Wednesday, 31 July 2013

July 2013.

I think this might be the last design change to my heavy framed Ecobed, at least for a while.

I have redesigned the pest exclusion frame and added a simple method for attaching the netting.
The legs of the frame now sit on top of the bed wall instead of being attached to the sides.  They have galvanised steel angle brackets to hold them in place, and use short pieces of galvanised steel builders strapping at the corners to increase stability.

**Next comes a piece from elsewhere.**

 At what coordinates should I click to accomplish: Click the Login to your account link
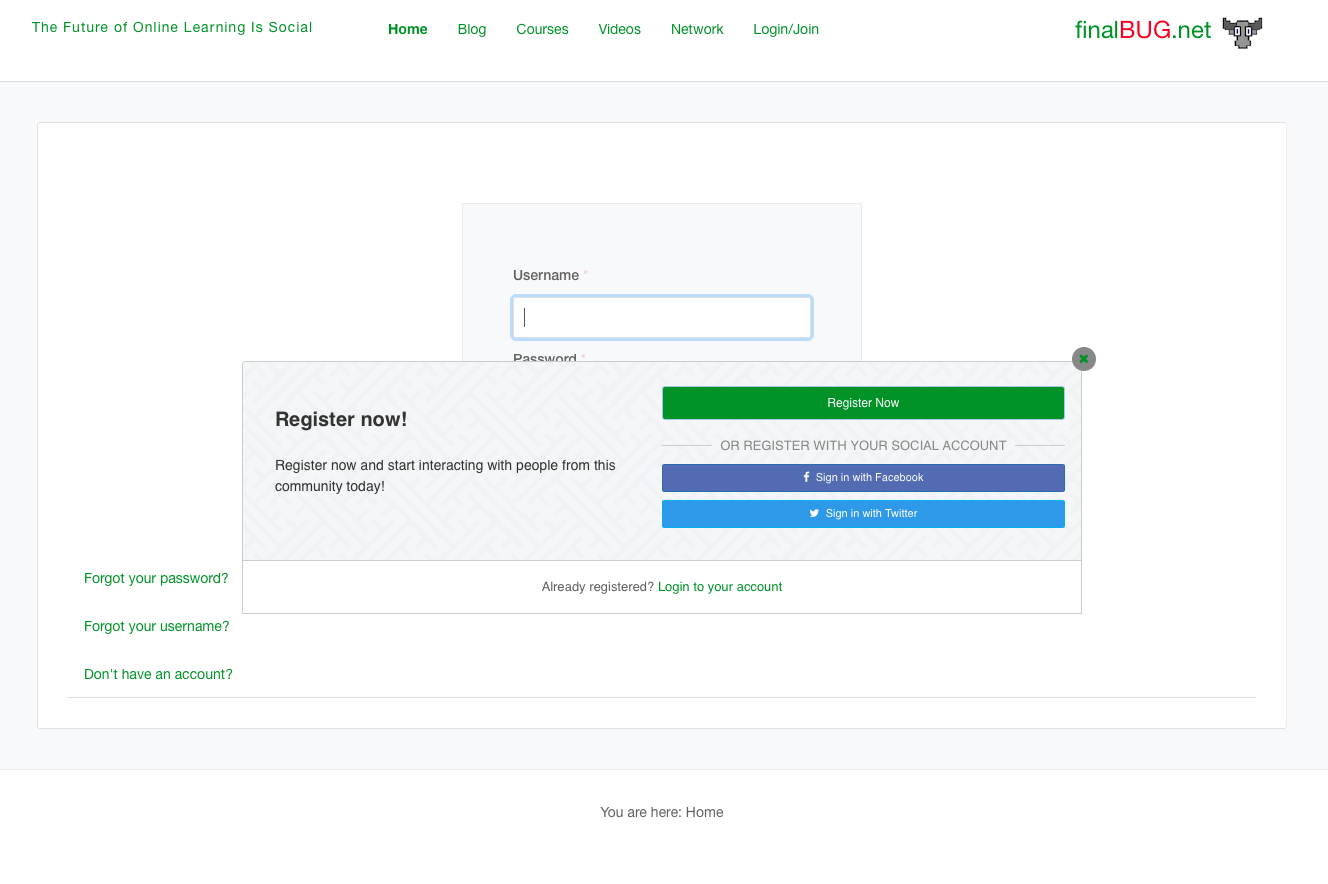pos(719,587)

Galvanised Tek screws (see photo) were screwed into the rails and base to provide hook points for holding the pest exclusion netting in place.  A piece of netting was cut to cover the north side of the bed, and another to cover the top and ends.  A piece of 75% shadecloth was cut to fit the South side of the frame.  12.5mm brass plated steel grommets were then fitted to the netting so that they drew it tight against the frame when slipped over the Tek screws.
This is what it looks like with just the south side fitted.

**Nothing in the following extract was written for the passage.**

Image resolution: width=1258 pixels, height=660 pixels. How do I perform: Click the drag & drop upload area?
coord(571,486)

Here's the bed with all the netting in place.  I might have to find some weatherproof woven tape to stitch around the edges of each net to make the grommets more secure and stop the edges curling.  Maybe I will do that next time I make a set.
  1. The frame has been altered to provide a perimeter top rail.
  2. It now sits on top of the wall flush with the outside of the bed.
  3. Tek screws have been fitted to the frame to act as hooks so that the netting can be attached flush with the outside of the frame and the bed.
  4. Brass plated steel eyelets are attached to the netting to slip over the Tek screw "hooks".
  1.  I don't have to buy a huge piece of pest exclusion netting to cover the whole bed since the sides are separate pieces and the top and 2 ends are covered by a third piece.  This uses considerably less netting and can be cut out of much smaller pieces.
  2. When not in use these nets can be rolled up and put into storage.
  3. When heavier shading is required in summer, extra pieces can be made in 75% shadecloth.
  4. I believe it will be a more effective barrier against pests than a loose fitting net held in place with pegs.  
  5. It is a cheaper option then mounted timber framed nets, and requires little space for storing when not in use.